* CHALLENGES:
a. In the patent claims on multi-core data sorting, what does claim 5 say each cluster of processors comprises?
b. Continue the patent claims on multi-core data sorting from where they stop.

1. A multi-core processing system for data sorting, comprising:
a global memory device configured to store data sets;
a shared memory device configured to store data sets;
a plurality of processors comprising a plurality of clusters of processors, each cluster of processors further comprising shared processor memory, and each cluster of processors being configured to sort an unsorted data set in parallel in the shared processor memory, and wherein a selected cluster of processors comprises at least as many processors as a number of the data elements in the unsorted data set in shared processor memory; and
a data copy module configured to copy an unsorted data set from the global memory device to the shared processor memory for the clusters of processors to sort
2. A system in accordance with claim 1, wherein the data copy module is further configured to copy sorted data from the shared memory of the clusters of processors to the global memory device.
3. A system in accordance with claim 1, wherein the plurality of processors form a graphical processing unit (GPU).
4. A system in accordance with claim 1, wherein the plurality of processors form a central processing unit (CPU).
5. A system in accordance with claim 1, wherein each cluster of processors comprises a bitonic sorting network.
6. A system in accordance with claim 1, wherein each cluster of processors is configured to sort a different unsorted data set in parallel.
7. A system in accordance with claim 6, wherein the data copy module is configured to copy sorted data sets in parallel from each of the clusters of processors to the global memory device.
8. A system in accordance with claim 6, wherein the data copy module is configured to copy unsorted data sets in parallel from the global memory device to one or more of the clusters of processors.
9. A system in accordance with claim 1, wherein a processor in the cluster of processors sorts a data element substantially simultaneously with other processors in the cluster of processors which have data elements to sort.
10. A system in accordance with claim 1, wherein each processor in each cluster of processors is configured to execute same sorting steps.
11. A method for sorting data using a multi-core processing system, comprising:
copying an unsorted data set from a global memory device configured to store data sets for the multi-core processing system to a shared memory device configured to store the unsorted data set for sorting, the unsorted data set comprising a plurality of data elements; and
sorting the unsorted data set into sorted data in parallel on the shared memory device using a cluster of processors of the multi-core processing system, wherein the cluster of processors comprises at least as many processors as a number of the data elements in the unsorted data set.
12. A method in accordance with claim 11, further comprising copying the sorted data from the shared memory device to the global memory device.
13. A method in accordance with claim 11, further comprising mapping processors into the cluster of processors to efficiently maximize use of resources of the multi-core processing system.

* DATA BLOCK:
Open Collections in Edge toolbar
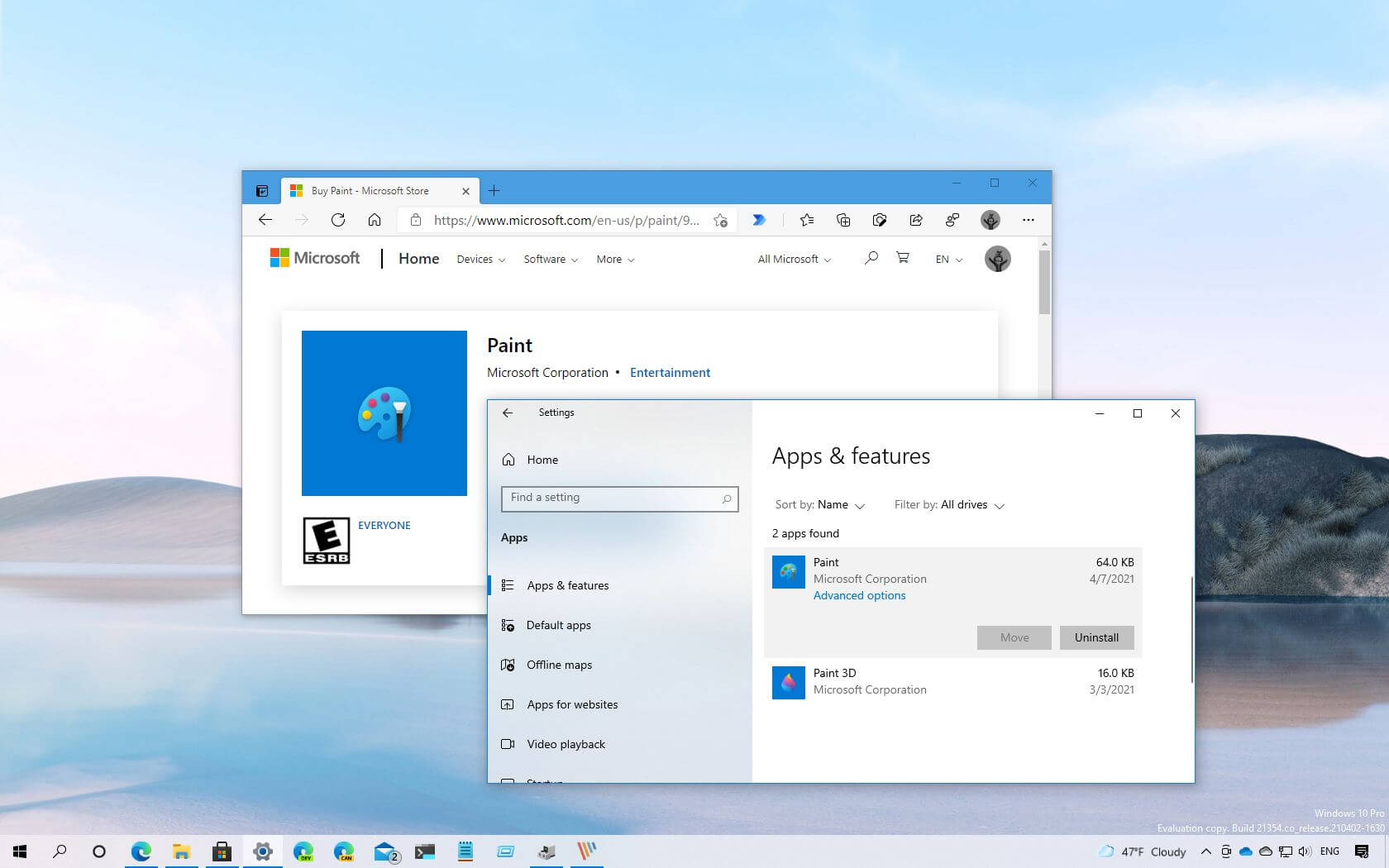The height and width of the screenshot is (868, 1389). 843,220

* ANSWERS IN ORDER:
a. A bitonic sorting network.

b.
14. A method in accordance with claim 13, wherein mapping processors further comprises logically mapping processors into processor clusters.
15. A method in accordance with claim 14, wherein processors in different clusters sort different data sets.
16. A method in accordance with claim 15, further comprising copying a plurality of sorted data sets in parallel from the shared memory device for each of the plurality of clusters of processors to the global memory device after each of the clusters of processors which received an unsorted data set has completed sorting the data set.
17. A method in accordance with claim 1 1, wherein the cluster of processors forms a bitonic sorting network, and wherein sorting the unsorted data set further comprises performing a bitonic sort function.
18. A method for sorting data using a multi-core processing system, comprising:
copying a first unsorted data set and a second unsorted data set from a global memory device configured to store sorted and unsorted data sets for the multi-core processing system to a shared memory device configured to store unsorted data sets for sorting, each of the first and second unsorted data sets comprising a plurality of data elements;
sorting the first unsorted data set into sorted first data in parallel on the shared memory device using a first cluster of processors of the multi-core processing system, wherein the first cluster of processors comprises at least as many processors as a number of the data elements in the unsorted data set;
sorting the second unsorted data set into sorted second data in parallel on the shared memory device using a second cluster of processors of the multi-core processing system, wherein the second cluster of processors comprises at least as many processors as a number of the data elements in the unsorted data set; and
copying the sorted first data and the sorted second data from the shared memory device to the global memory device.
19. A method in accordance with claim 18, wherein sorting the first unsorted data set is independent of sorting the second unsorted data set.
20. A method in accordance with claim 18, further comprising using the first and second sorted data sets to solve a mathematical model network.
US12/553,883 2009-09-03 2009-09-03 Multiple processing core data sorting Abandoned US20110055492A1 (en)

Priority Applications (1)

Application Number Priority Date Filing Date Title
US12/553,883 US20110055492A1 (en) 2009-09-03 2009-09-03 Multiple processing core data sorting

Applications Claiming Priority (1)

Application Number Priority Date Filing Date Title
US12/553,883 US20110055492A1 (en) 2009-09-03 2009-09-03 Multiple processing core data sorting

Publications (1)

Publication Number Publication Date
US20110055492A1 true US20110055492A1 (en) 2011-03-03

Family

ID=43626539

Family Applications (1)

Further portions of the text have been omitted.